No se están tomando acciones necesarias
Según Montenegro, “está claro que el gobierno de Costa Rica considera la construcción de esta carretera una inversión significativa, de la que obtendrán réditos importantes, pero somos nosotros quienes vamos a poner la mayor parte del costo ambiental”.

“Nicaragua ha protestado, pero desafortunadamente no estamos tomando las acciones necesarias para organizar el control, protección y administración nicaragüense contenido en la cuenca. Tenemos la tendencia lamentablemente de ver los problemas fragmentados”, dijo.

A criterio del experto en recursos acuáticos, además del desarrollo turístico, hay otra cantidad de opciones que motivaron la construcción de la carretera.

“Recordemos que la capacidad de dominar y mantener un territorio está ligada a la capacidad para hacer presencia. Esa capacidad para hacer presencia estuvo limitada hasta ahora, porque allí no había forma de acceder. Quisieron navegar los policías armados y la Corte se los impidió; y ahora, si tienen tanques, pueden perfectamente hacerlos circular por allí, cualquier tipo de estructura ligada a el turismo o a la producción, lo pueden hacer. Tienen todas las facilidades para moverse en esa trocha”, agregó.

La inversión en infraestructura es de aproximadamente 7 mil millones de colones, según el Ministerio de Obras Públicas y Transportes de Costa Rica. Son aproximadamente 130 kilómetros de revestimiento de lastre, entre Los Chiles, San Carlos, Alajuela, Sarapiquí-Heredia, que realizan tres compañías constructoras con fondos del Consejo Nacional de Viabilidad y del Programa de Rescate de Puestos Fronterizos.

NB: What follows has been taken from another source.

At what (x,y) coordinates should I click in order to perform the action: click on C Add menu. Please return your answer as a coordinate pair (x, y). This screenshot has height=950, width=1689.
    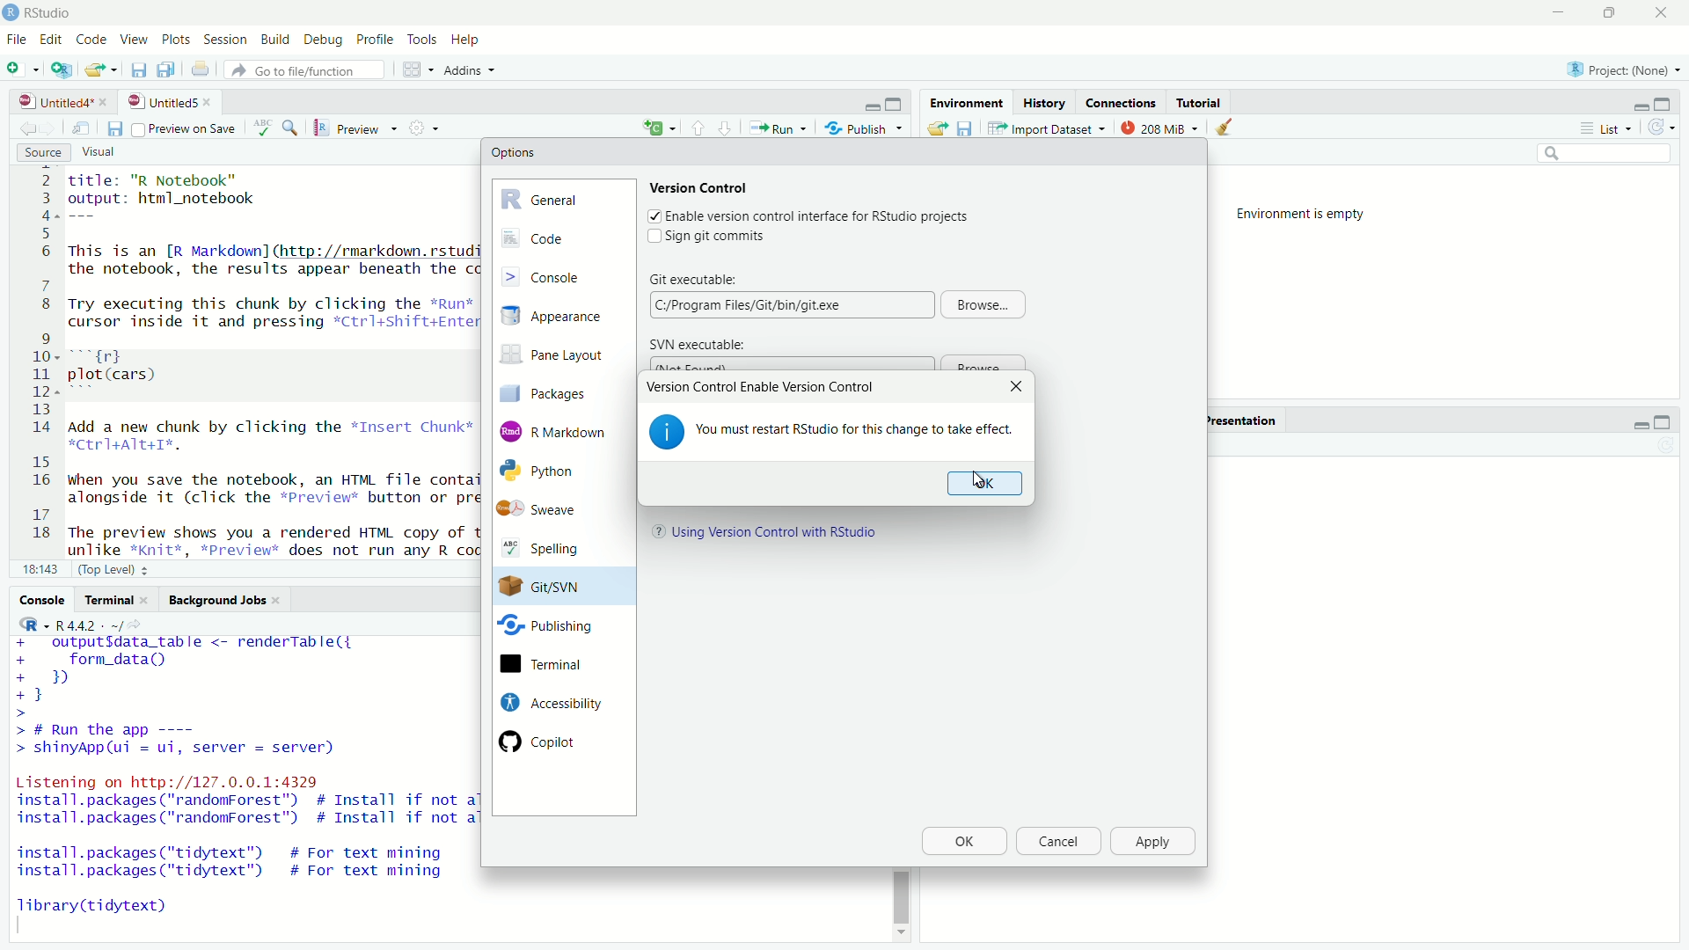
    Looking at the image, I should click on (659, 126).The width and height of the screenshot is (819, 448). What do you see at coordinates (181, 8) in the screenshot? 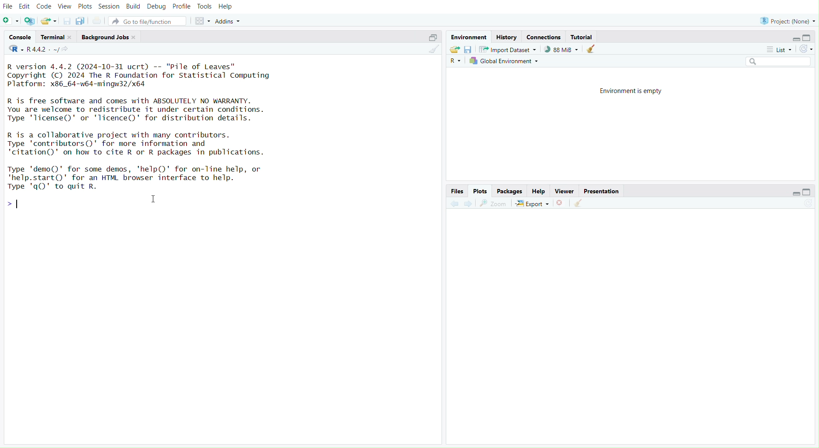
I see `Profile` at bounding box center [181, 8].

El presidente Daniel Ortega anunció que acusará a Costa Rica ante la Corte Internacional de Justicia (CIJ) y dijo que esperaba que la Convención de Humedales “acuda cuanto más pronto mejor” y mande una delegación a Nicaragua “para observar el daño que están provocando estas obras que está desarrollando Costa Rica”.
 

Ticos reiteran que continuarán
Nicaragua envió esta semana una nota de protesta a Costa Rica y exigió que se detenga la construcción de la carretera. Sin embargo, ayer el canciller de Costa Rica, Enrique Castillo, dijo que no suspenderán las obras.

“Nosotros estamos en nuestro territorio, en donde somos soberanos. La carretera no se ha construido en una zona protegida. Ramsar (Convención Internacional de Protección de Humedales) nada tiene que ver en eso y no vamos a detener los trabajos”, declaró Castillo a la emisora ADN de Costa Rica.

“No estamos arrasando salvajemente la zona como ellos lo dicen. Que nos concreten de qué se están quejando para corregirlo, si es que lo ha habido”, agregó Castillo.